ANOTHER WEEKEND OF ‘YELLOW VEST’ PROTESTS SHAKES FRANCE
The number of protesters in the latest ‘yellow vest’ rallies across France surged Saturday, which saw a marked decline in violence despite hundreds of arrests and clashes with police in Paris and other cities
VARIOUS cities in France faced a fresh round of “yellow vest” protests over the weekend, during which thousands of protesters marched to denounce President Emmanuel Macron’s economic policies. Scuffles between police and activists broke out, as French police used tear gas and water cannon to push back some protesters and more than 100 people were arrested.
than 84,000 people turned out for the ninth round of demonstrations against French President Emmanuel Macron since November, the country’s Interior Ministry said, up from 50,000 the previous Saturday.
Attendance had declined over the Christmas holiday break, and while Saturday’s turnout was higher than the 66,000 protesters on Dec. 15, it was still below the nearly 300,000 when the rallies began two months ago.
While violence remains on the scene of protests, Interior Minister Christophe Castaner said that “responsibility triumphed over the temptation of confrontation” in Paris, where 8,000 protesters marched “without serious incident,” up from 3,500 last week.
He also hailed the 80,000 officers deployed nationwide, including 5,000 in the capital.
However several journalists were assaulted at rallies in several cities, as well as a security officer accompanying LCI television reporters who was surrounded and beaten by marchers, only some wearing yellow vests, in the northern city of Rouen.
“In our democracy, the press is free. In our Republic, the freedom to inform is unalienable. Assaulting journalists is an attack on both,” Castaner tweeted.
Press freedom in France has taken on
new meaning after the notorious 2015 Charlie Hebdo attacks against the journalists of the satirical magazine.
For the first time organizers of the Paris march deployed teams wearing white arm bands to corral the march that began near the Place de la Bastille.
“We’re guiding the march to make sure they keep to the route and avoid confrontations, so they don’t respond to police provocations,” one of the “white bands,” who gave his name as Anthony, told Agence France-Presse (AFP).
However scores of protesters later clashed with riot police at the Arc de Triomphe in Paris, prompting volleys of tear gas and water cannon as security forces prevented them from reaching the heavily fortified Champs-Elysees.
The protesters began to disperse as night fell, however, and police began removing armored vehicles and trucks in an atmosphere of relative calm; TV images later showed a guitarist crooning not far from the police lines.
Police detained 244 protesters nationwide, 201 of which were taken into police custody, the interior ministry said.
Dozens were arrested in the central city of Bourges, the site of another major rally aimed at drawing people farther from the capital.
“I get by on 1,200 euros ($1,380) a month, and taxes eat away at my savings every day. They’re taking away everything we have,” said “Vercingetorix,” a 74-yearold retired archaeologist dressed as the legendary Gallic resister to Roman rule.
“We want parliament dissolved. Macron has to stop ignoring us and realize how bad things are,” said William Lebrethon, a 59-year-old construction worker amid signs saying “Macron resign!” and “France is angry.”
A few hundred protesters later burned trash cans amid cat-and-mouse clashes with police in Bourges’ historic center, and skirmishes also broke out in Nimes, Nantes, Toulouse, Bordeaux, Lille and other cities.
The demonstrations also spilled over the border into eastern Belgium late on Friday, where one of around 25 protesters manning a blockade died after being hit by a truck, Belgian media reported.
The man suspected of driving the truck remains on the run. He was identified on Saturday after his license plate was traced back to a Dutch company, local prosecutors said, adding that a European arrest warrant would be issued.

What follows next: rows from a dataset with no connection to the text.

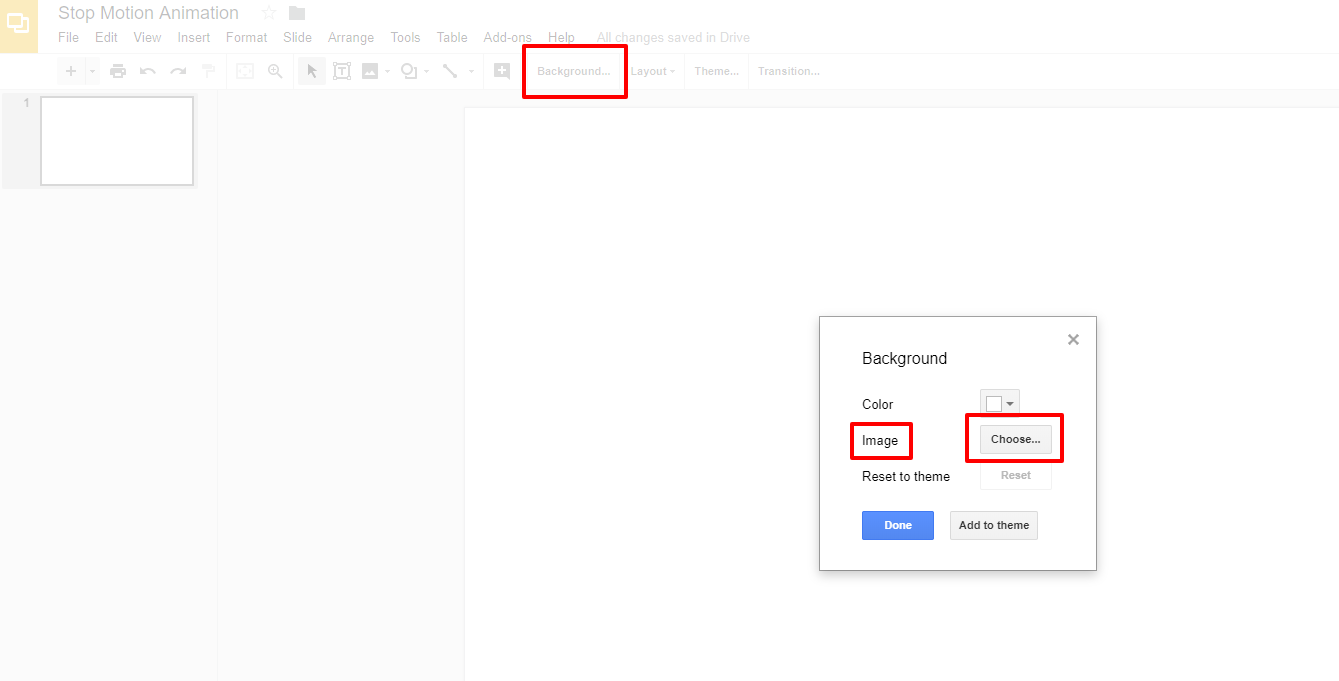Click the Done button
The width and height of the screenshot is (1339, 681).
click(x=897, y=525)
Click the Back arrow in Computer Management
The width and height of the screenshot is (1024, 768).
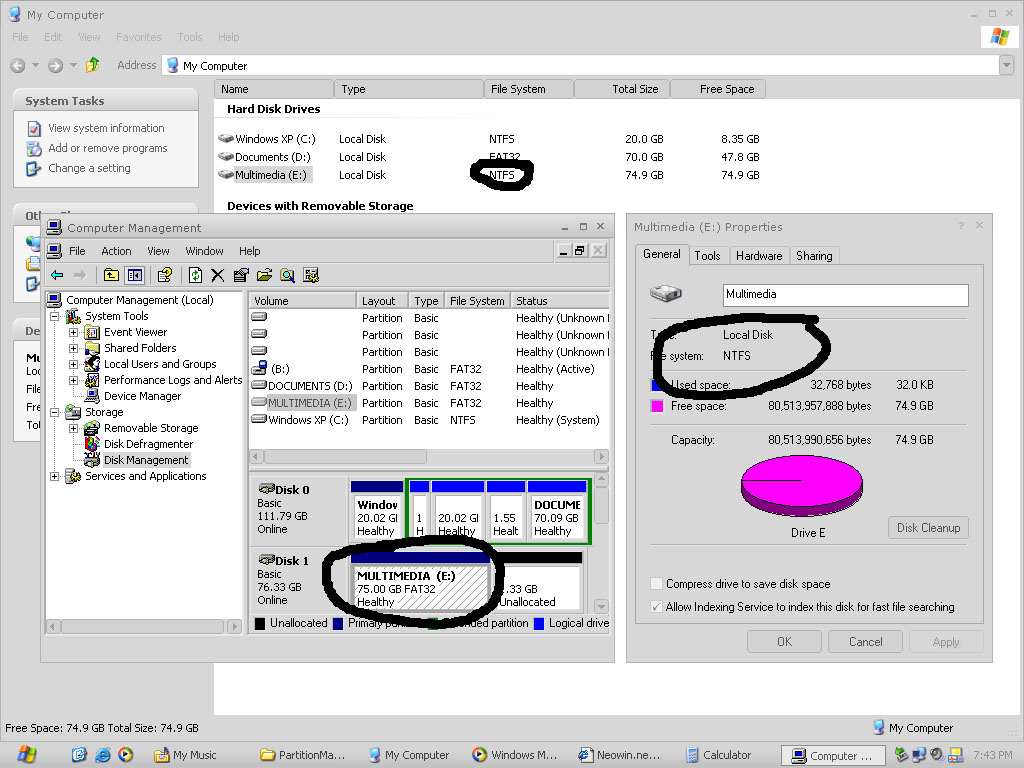(55, 276)
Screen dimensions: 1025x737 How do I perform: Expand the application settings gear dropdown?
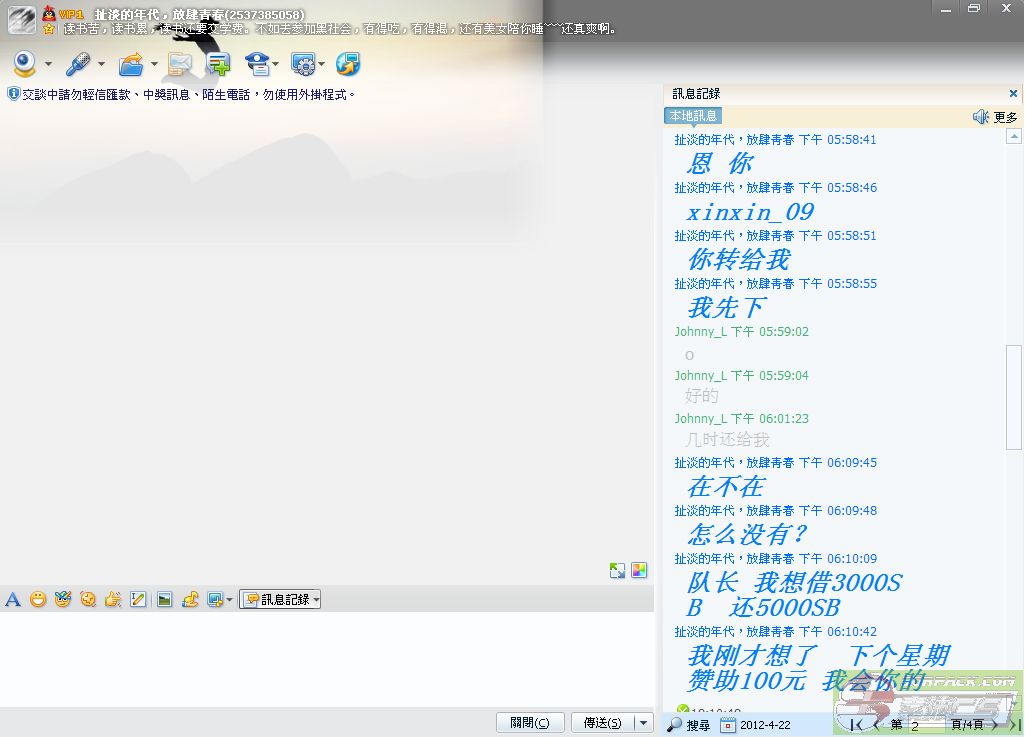pos(320,65)
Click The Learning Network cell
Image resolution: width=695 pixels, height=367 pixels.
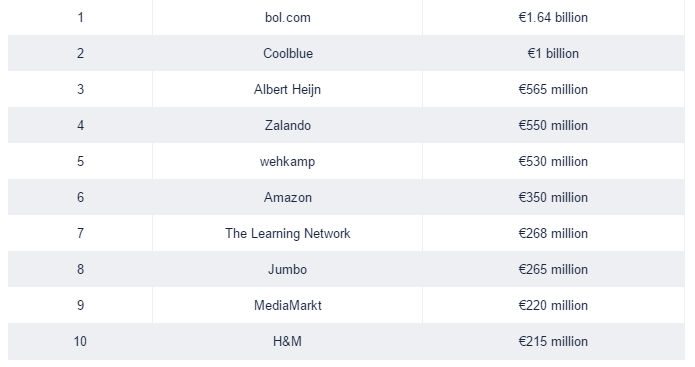pos(288,233)
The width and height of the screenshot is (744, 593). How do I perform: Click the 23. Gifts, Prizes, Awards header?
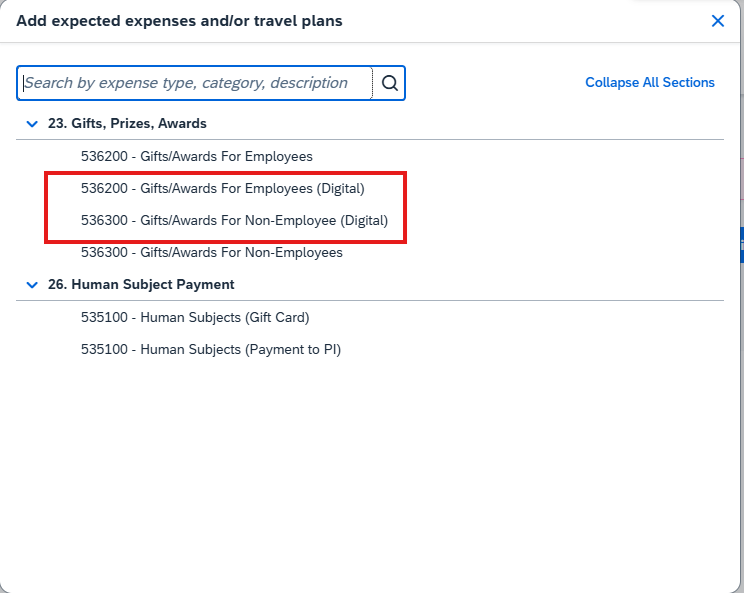(x=127, y=124)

Yellow vests have made appearances all over Western Europe and have become an unofficial symbol of anti-establishmentarianism.
The “yellow vest” movement, which began as protests over high fuel taxes, has snowballed into a wholesale rejection of Macron and his policies, which are seen as favoring the wealthy at the expense of rural and small-town France. The protesters do not share common politics and appear to hail from left, right and center, ideologically speaking.
Protestors wearing yellow vests clash with police officers on the Place du Capitole in Toulouse, southern France, Jan. 12.
Yellow vest protesters stand near tear gas during clashes with police at an anti-government demonstration in Le Mans, Jan. 12, 2019.